ゲームにクレイジーな中華料理店の配達員、チュ(金ヒョンソン扮)はマッチ売りの少女(イム・ウンギョン扮)から買ったライターに書かれた電話番号でインターネット対戦ゲームに接続する。ゲームの目的はマッチ売りの少女の愛を勝ち取ったあと、苦痛なき世に送るため殺すこと。チュは、レズビアンの女戦士、ララ(ジンシン扮)とチームを組んで、マッチ売りの少女をら致しようとする暴力団員たちと「システム」に立ち向かってアクションドラマを演じる。

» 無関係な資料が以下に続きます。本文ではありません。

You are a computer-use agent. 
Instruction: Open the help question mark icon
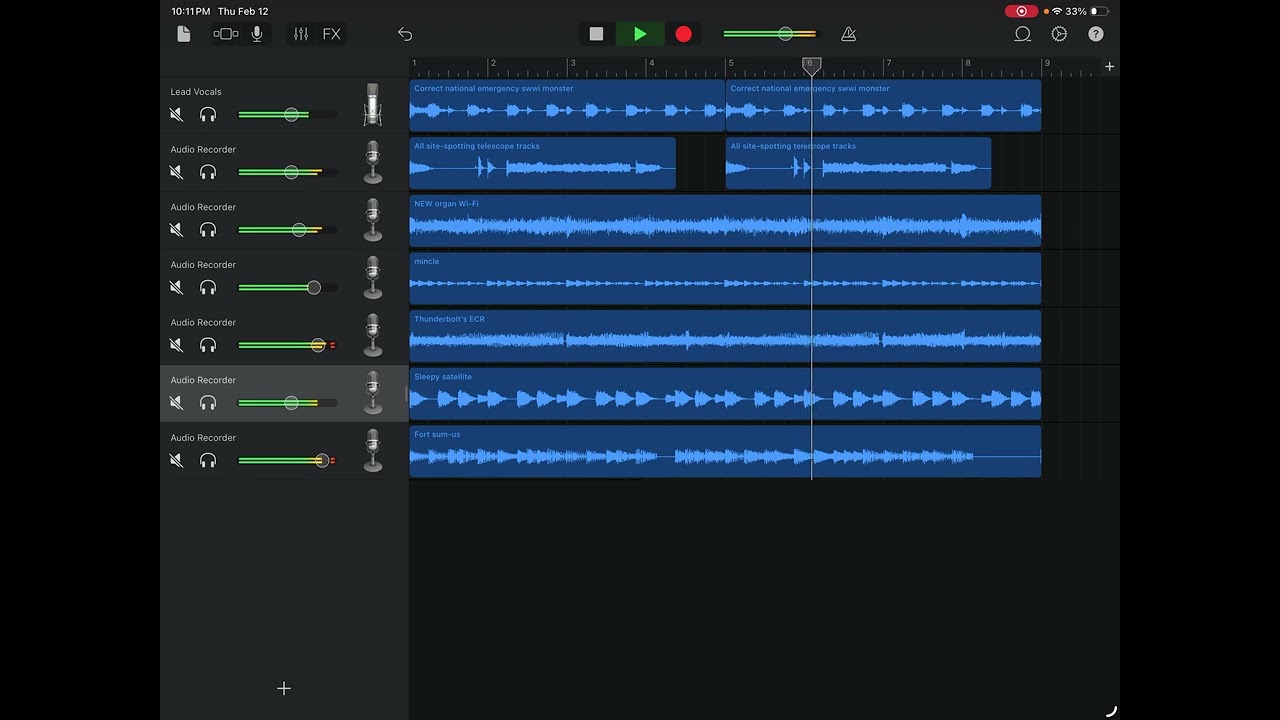(x=1096, y=34)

マッチ売り少女は「再臨」することができるだろうか。韓国映画史上、最大の制作費(110億ウォン)、制作過程での不協和音、長期間にわたる制作期間(4年)などで、封切り以前から話題を呼んだ映画「マッチ売り少女の再臨」(張善宇監督)が13日封切りされる。

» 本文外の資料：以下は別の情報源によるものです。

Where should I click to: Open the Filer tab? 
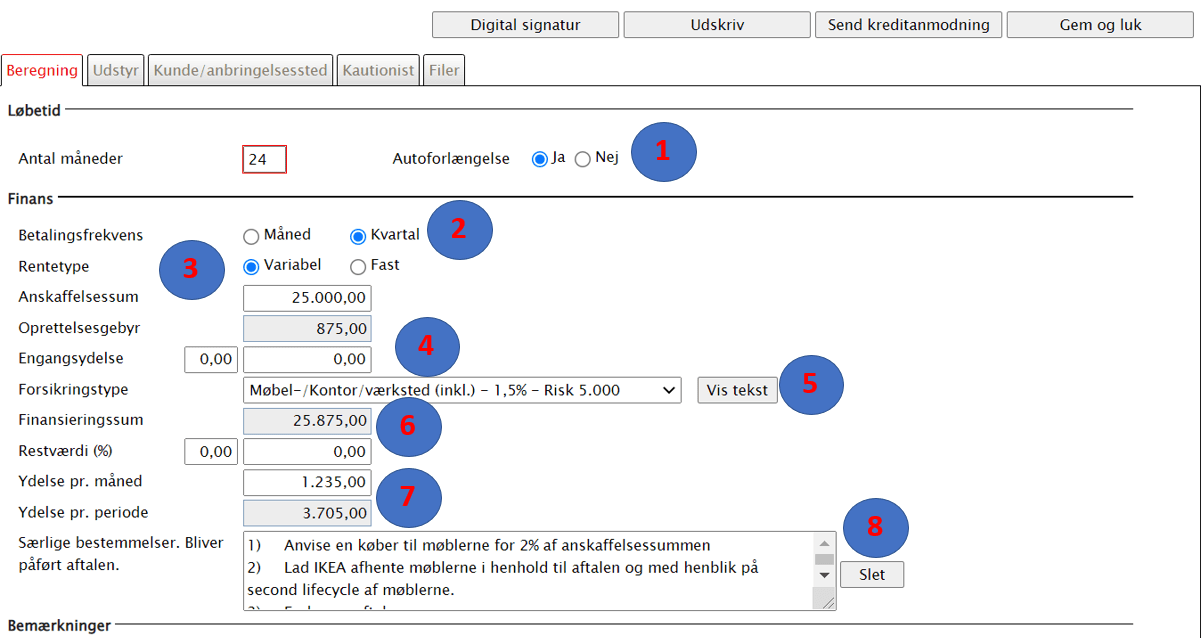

この映画はサイバー世界と現実を行き来する設定となっている。アクションのスタイルや物理的な力の優位に立っている霊的な力を擁護する部分まで、ハリウッド映画「マトリックス」を連想させる。まるで「マトリックス」の「キッチ(Kitsch、意図的に低俗さを追求する芸術ジャンル)バージョン」のようだ。
派手なカラーの画面と衣装、わざとらしく誇張された台詞とアクションなど、ゲームの中の意図的な軽薄さは、ゲームの外の悲しい現実とコントラストをなす。映画のなかのゲーム「ステージ2」で銃を持って反乱をはかるマッチ売りの少女の姿、社会にまん延している暴力と無関心に対する描写は、現実に対するいかなる直接的な発言よりも強烈だ。
巨額を投じた映画らしく、ヘリコプターまで登場するアクションのスケールは巨大感がある。しかし、洗練され精巧なアクションの代わりに、キッチ的な誇張で終始し、アクションの緊張度が落ちる。マッチ売りの少女が大事にしているジュンオ(カンタ扮)との愛など、ドラマ的な要素が貧弱で、観客の共感を得るのが容易ではなさそうなのも、この映画の抱える弱みだ。
張善宇監督は、一本の映画のなかで「ゲームオーバー」で終わる憂うつなバージョンと、「ユ・ウィン」(You Win)で終わるハッピーエンディングの両バージョンを同時に提示している。さまざまな受け止め方ができる「開かれた構造」だと、制作者たちは説明している。アクション映画として観ることができれば、「自分が蝶に変身したのか、蝶が自分に変身したのかわからくなる」と言った中国の思想家、荘子の夢のように、夢と現実の境界が果たして意味あるものなのか考えさせる哲学的な映画として楽しむこともできるという。
制作会社は、報道資料のなかで「大衆的な面白みと哲学的な深み、形式の実験という3匹の兎を全部捕らえられるかに、この映画の成敗がかかっている」と述べた。同じような問いを自分自身に投げかける時が来たようだ。15歳以上観覧可。